* OBJECTIVE *
Write out every line of the listing below exactly as it stands, omitting the pictures from your answer.

* Some records *
** BEGIN **

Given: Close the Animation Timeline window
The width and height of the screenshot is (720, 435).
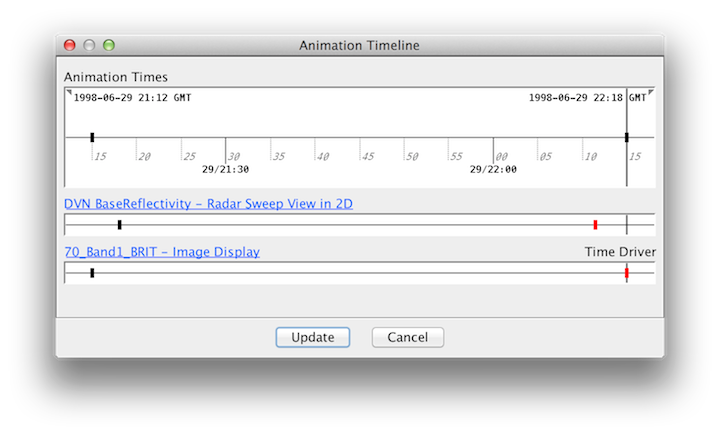Looking at the screenshot, I should pyautogui.click(x=70, y=45).
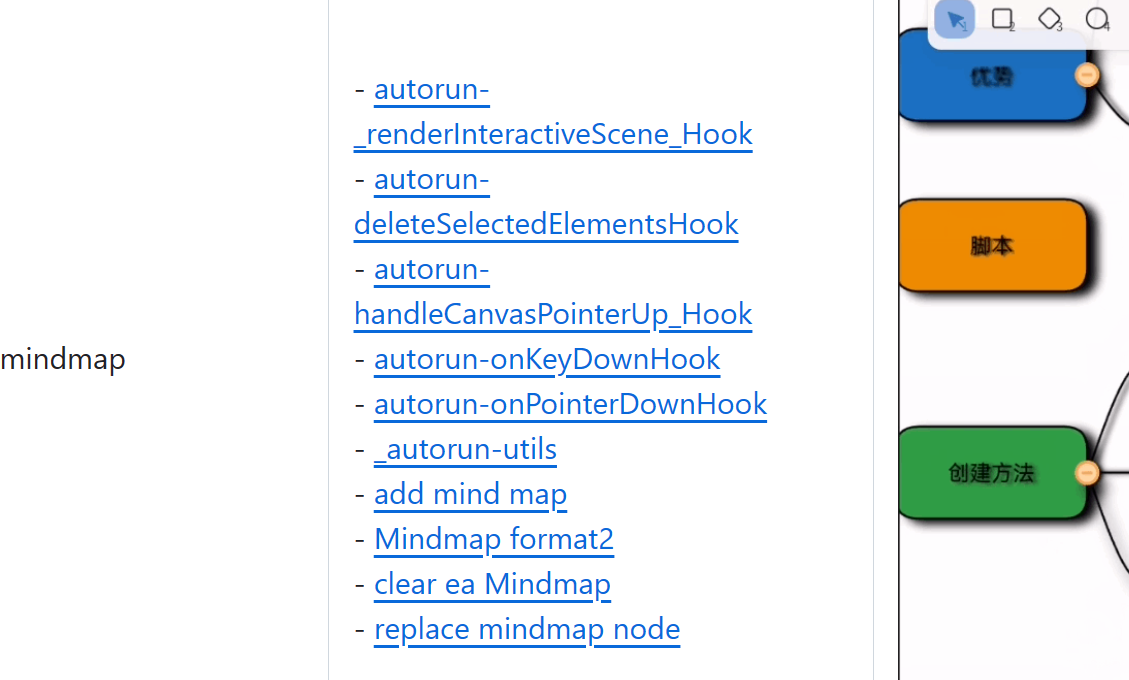Select the blue 优势 mindmap node
The width and height of the screenshot is (1129, 680).
[990, 76]
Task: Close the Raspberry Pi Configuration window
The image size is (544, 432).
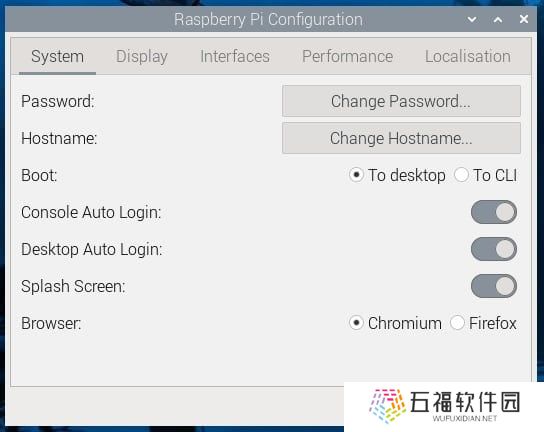Action: (x=524, y=19)
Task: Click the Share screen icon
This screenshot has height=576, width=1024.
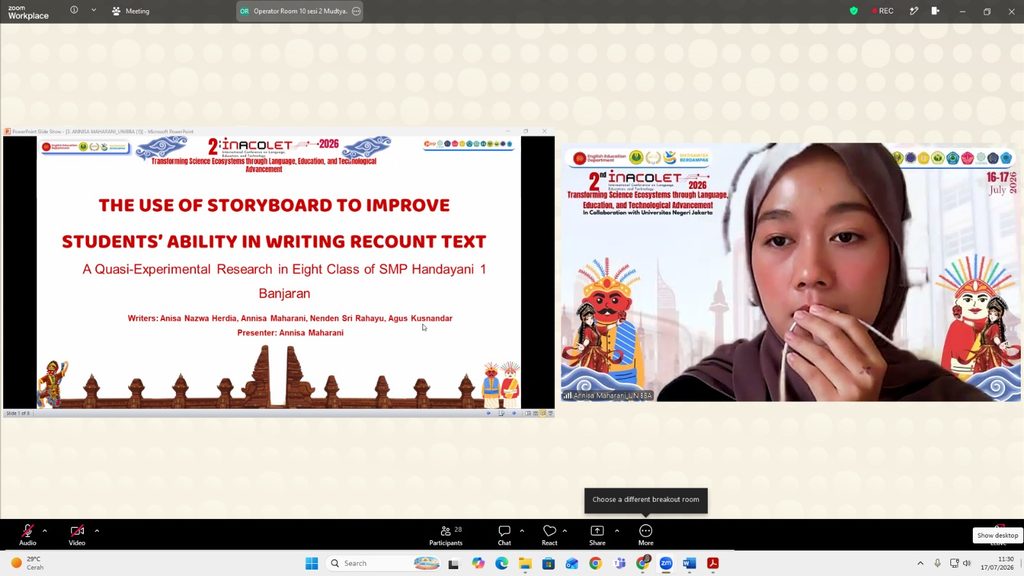Action: point(597,534)
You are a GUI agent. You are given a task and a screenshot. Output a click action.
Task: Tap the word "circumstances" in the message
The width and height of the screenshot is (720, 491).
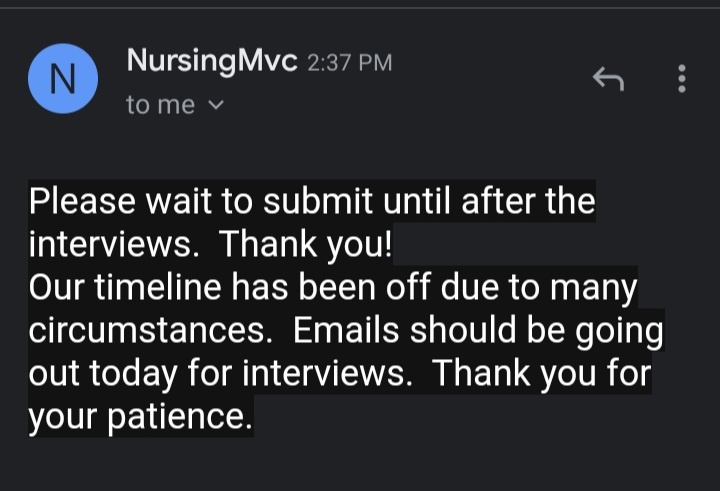click(x=147, y=331)
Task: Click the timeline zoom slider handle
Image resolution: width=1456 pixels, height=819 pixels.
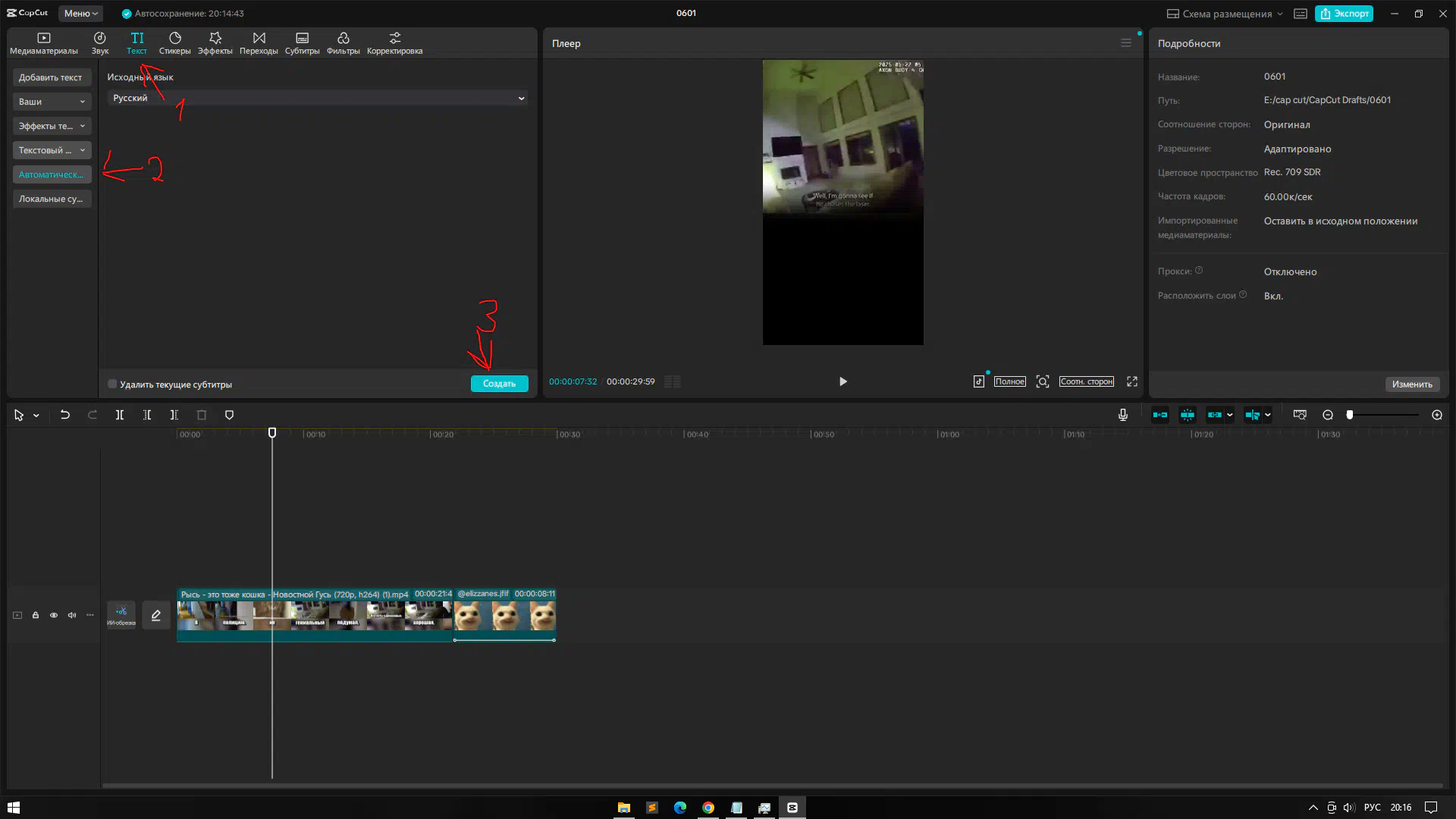Action: 1350,415
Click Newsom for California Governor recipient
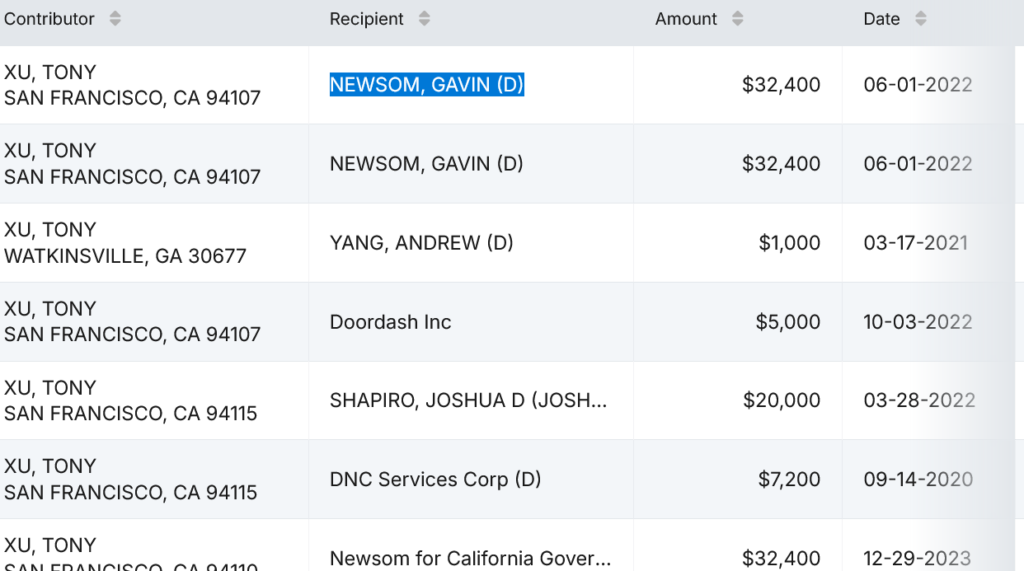The width and height of the screenshot is (1024, 571). (470, 557)
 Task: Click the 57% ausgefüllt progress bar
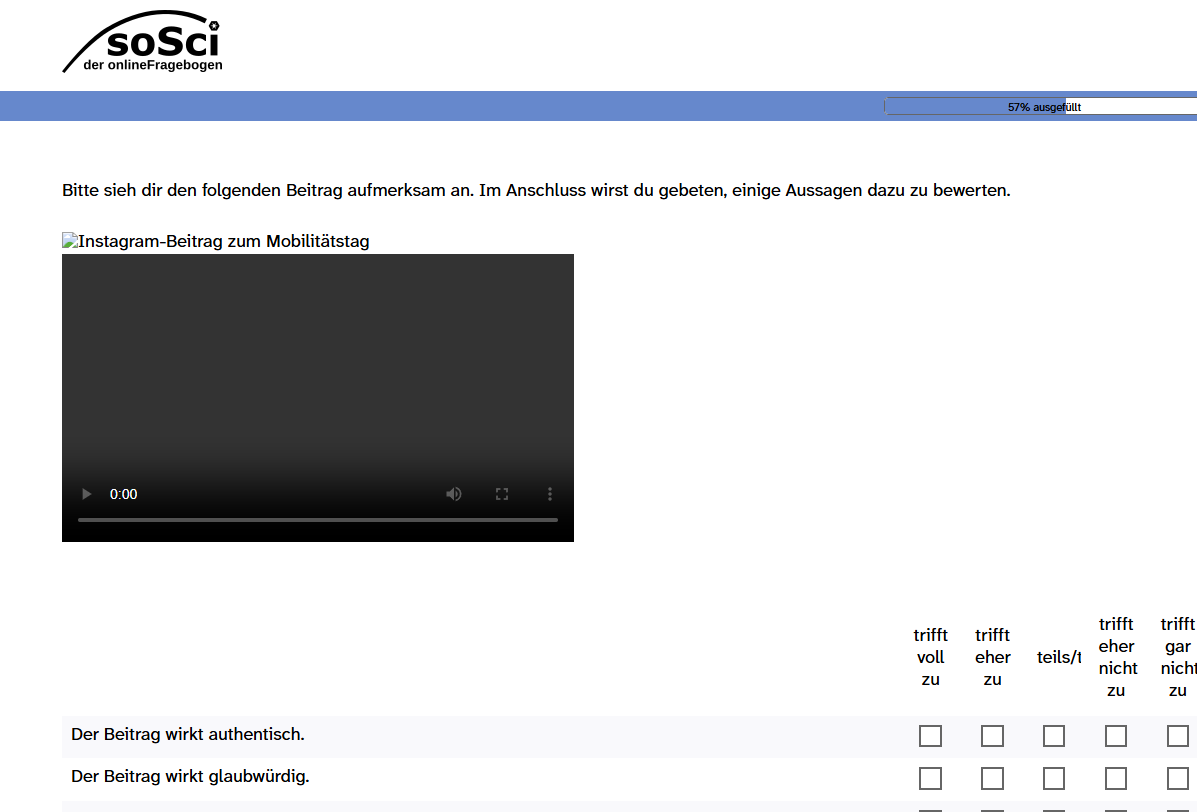(x=1040, y=106)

** END **

* SOLVED EXERCISE *
Given: Close the Animation Timeline window
The width and height of the screenshot is (720, 435).
Looking at the screenshot, I should pyautogui.click(x=70, y=45).
Select the blue 优势 mindmap node
The width and height of the screenshot is (1129, 680).
[990, 76]
Task: Close the Raspberry Pi Configuration window
The image size is (544, 432).
Action: (x=524, y=19)
Task: Click the Share screen icon
This screenshot has height=576, width=1024.
Action: point(597,534)
You are a GUI agent. You are given a task and a screenshot. Output a click action.
Task: Tap the word "circumstances" in the message
The width and height of the screenshot is (720, 491).
click(x=147, y=331)
Task: Click the timeline zoom slider handle
Image resolution: width=1456 pixels, height=819 pixels.
Action: 1350,415
Click Newsom for California Governor recipient
The width and height of the screenshot is (1024, 571). (470, 557)
 Task: Click the 57% ausgefüllt progress bar
(x=1040, y=106)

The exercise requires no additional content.